DATA FOR THIS TASK =>
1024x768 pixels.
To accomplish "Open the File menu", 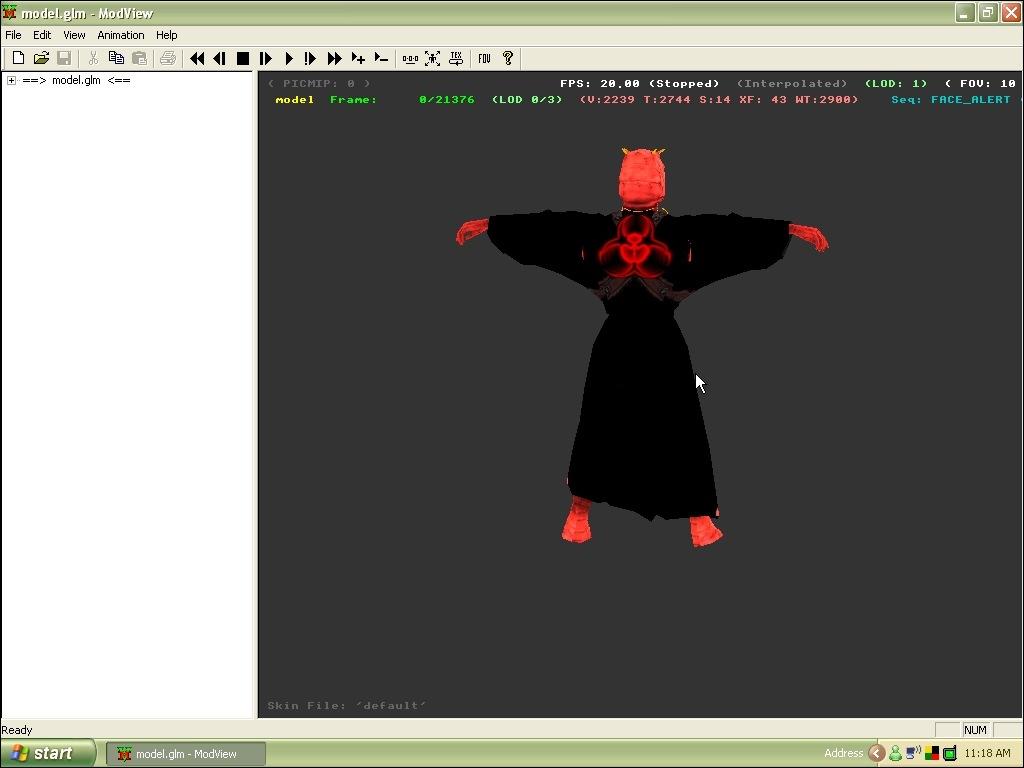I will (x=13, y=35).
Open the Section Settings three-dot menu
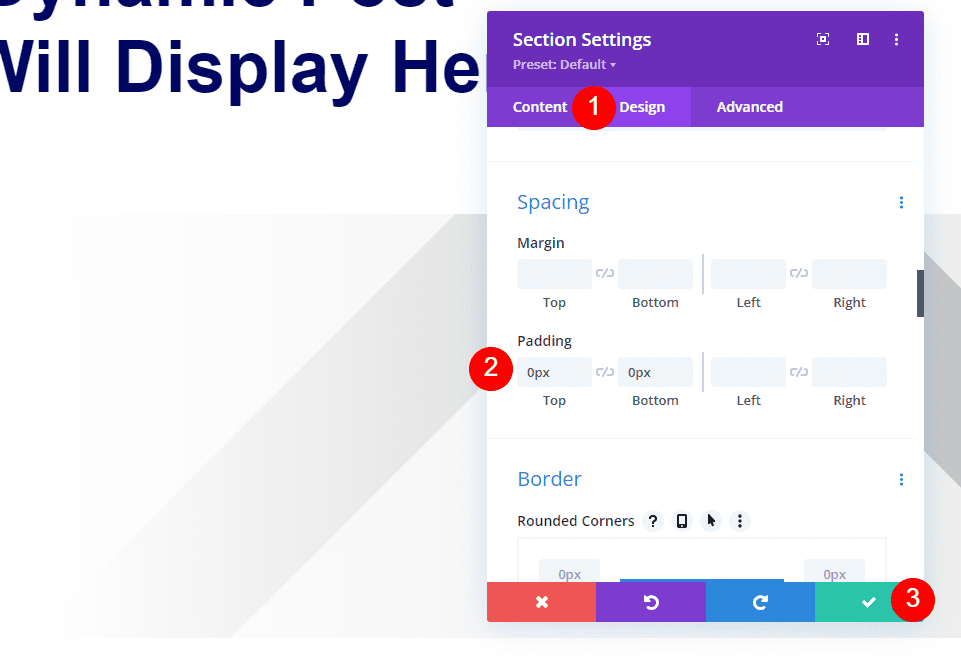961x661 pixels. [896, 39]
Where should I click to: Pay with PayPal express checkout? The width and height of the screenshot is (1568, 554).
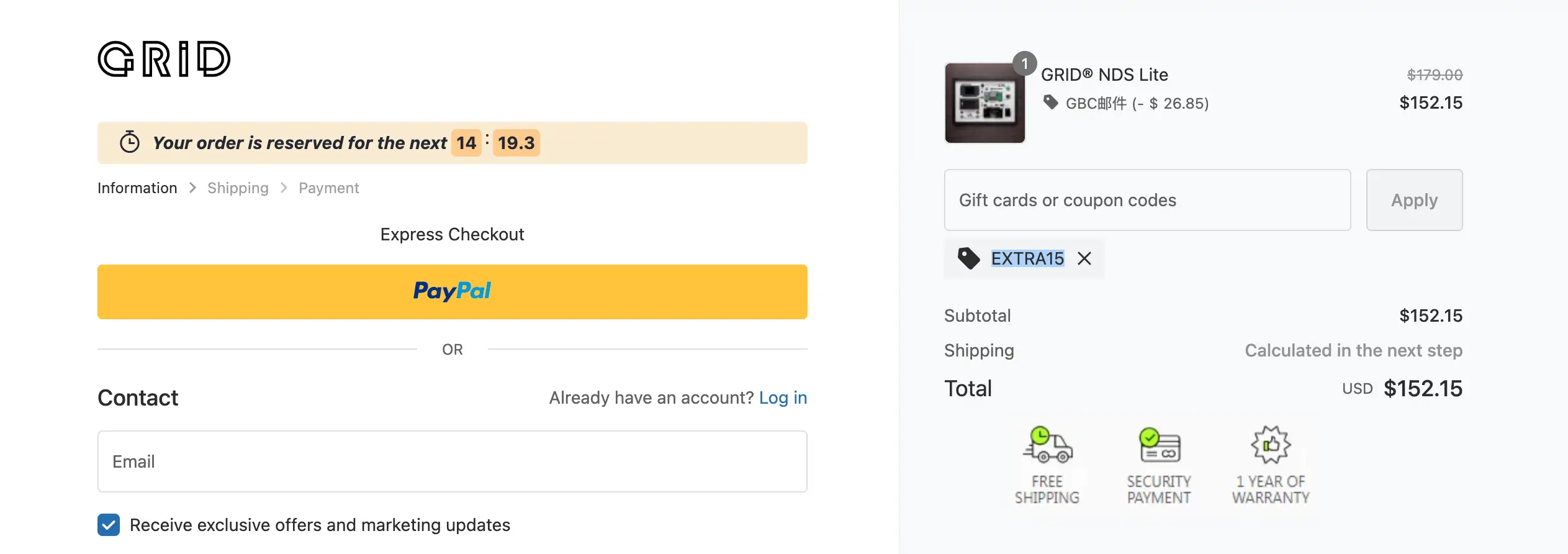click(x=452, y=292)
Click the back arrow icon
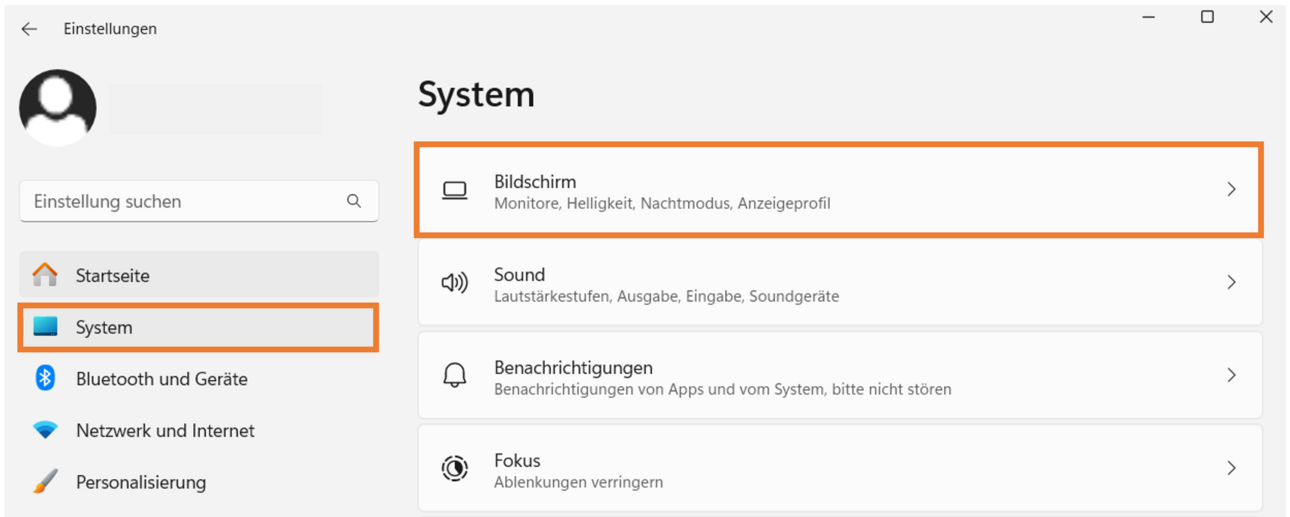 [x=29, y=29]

PROBLEM DESCRIPTION => Could you quote the records verbatim, beginning with the line that contains "Open the Section Settings three-dot menu" and continuing through the end of the records, with the pictures left out?

PROBLEM SOLUTION =>
Open the Section Settings three-dot menu
961x661 pixels. [896, 39]
Where should I click to: Pay with PayPal express checkout? The width and height of the screenshot is (1568, 554).
click(x=452, y=292)
Click the back arrow icon
 [x=29, y=29]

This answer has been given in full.